-- Data to examine follows --

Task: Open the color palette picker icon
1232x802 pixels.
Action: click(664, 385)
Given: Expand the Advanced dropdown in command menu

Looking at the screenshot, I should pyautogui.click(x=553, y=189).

-- Data to examine concluded --

*What the task requires*: Exactly and only the lines from the line containing "Given: Expand the" through the last line of the entries should be copied, both ends included.

*Response below*:
Given: Expand the Advanced dropdown in command menu

Looking at the screenshot, I should pyautogui.click(x=553, y=189).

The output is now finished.